Fig. 1 is a circuit diagram of a conventional example, Fig. 2 is a circuit diagram of another conventional example, Fig. 3 is a block circuit diagram of an embodiment of the present invention, Fig. 4 is an explanatory diagram of the same operation, and Fig. 5 is a circuit diagram showing a specific circuit example of the same as above. 1 is a power supply, 2 is a lighting load, 9 is an operation switch,
10 is a voltage fluctuation detection circuit, 11 is an operation output inverting circuit, 12 is a light receiving section, 13 is an on/off operation output setting circuit, and 14 is a load on/off control circuit.

Claims (1)

[Claims] 1. A normally closed operation switch that opens only when pressed; a load on/off control circuit that is connected in series with a power source together with the lighting load to control the power supply to the lighting load and turn on and off the irradiation load; and the above operation switch. A voltage fluctuation detection circuit that detects whether the switch is open from voltage fluctuations at the non-power supply end of the operation switch, and an operation output whose output state alternates between high and low levels each time the voltage fluctuation detection circuit generates a detection output.
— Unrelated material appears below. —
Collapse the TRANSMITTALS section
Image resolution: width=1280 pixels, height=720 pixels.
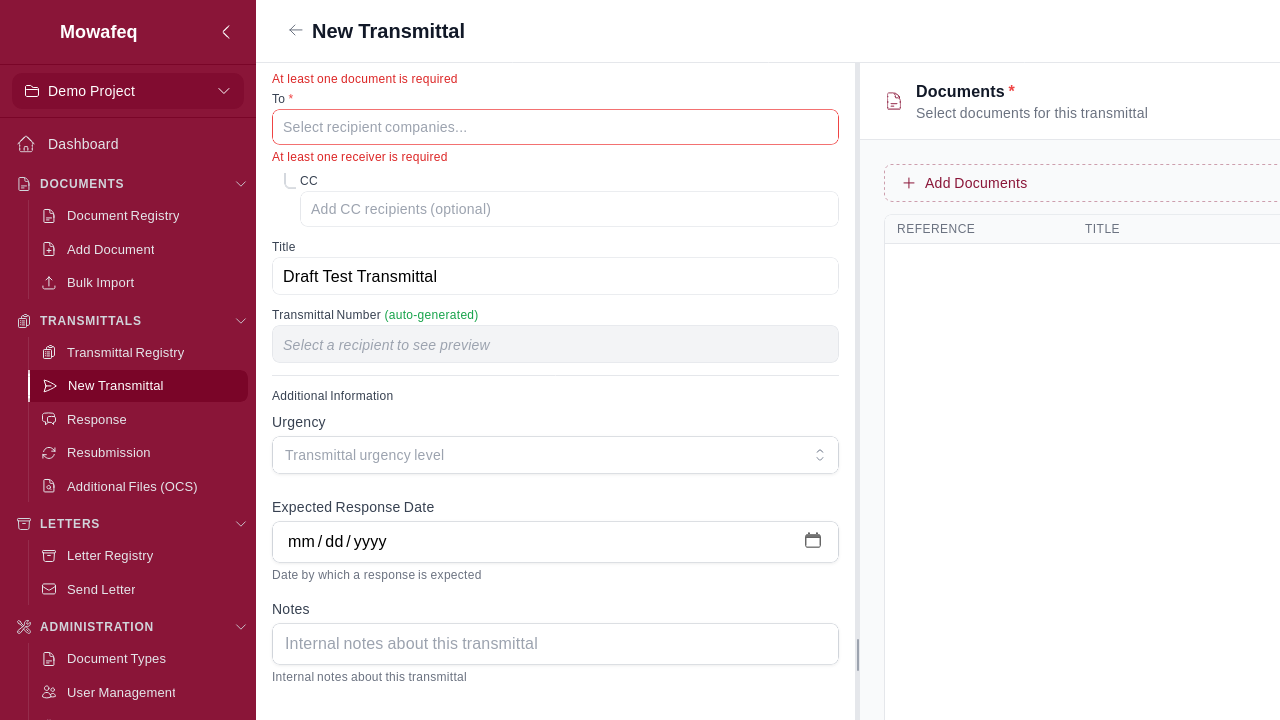240,320
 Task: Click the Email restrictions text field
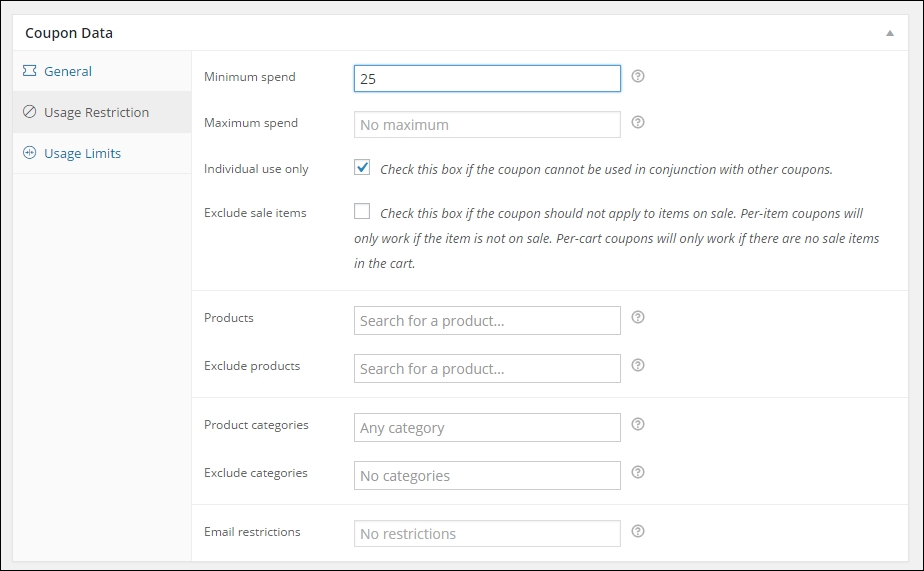click(x=487, y=534)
An inversion circuit, a light receiving section that detects external light, and when the external light level detected by the light receiving section exceeds a predetermined level, the load on/off control circuit is controlled to turn off the lighting load, and the external light is turned off. The operation output inversion circuit is controlled to an output state that keeps the lighting load off regardless of the output of the voltage fluctuation detection circuit while the level exceeds a predetermined level, and the external light level detected by the light receiving section is lower than the predetermined level. Controls the load on/off control circuit to turn on the lighting load when the lighting load decreases, and
A photoelectric automatic device equipped with an on/off operation output set circuit that controls the load on/off control circuit to turn on and off the lighting load according to the output of the operation output inversion circuit while the external light level is below a predetermined level. Flasher.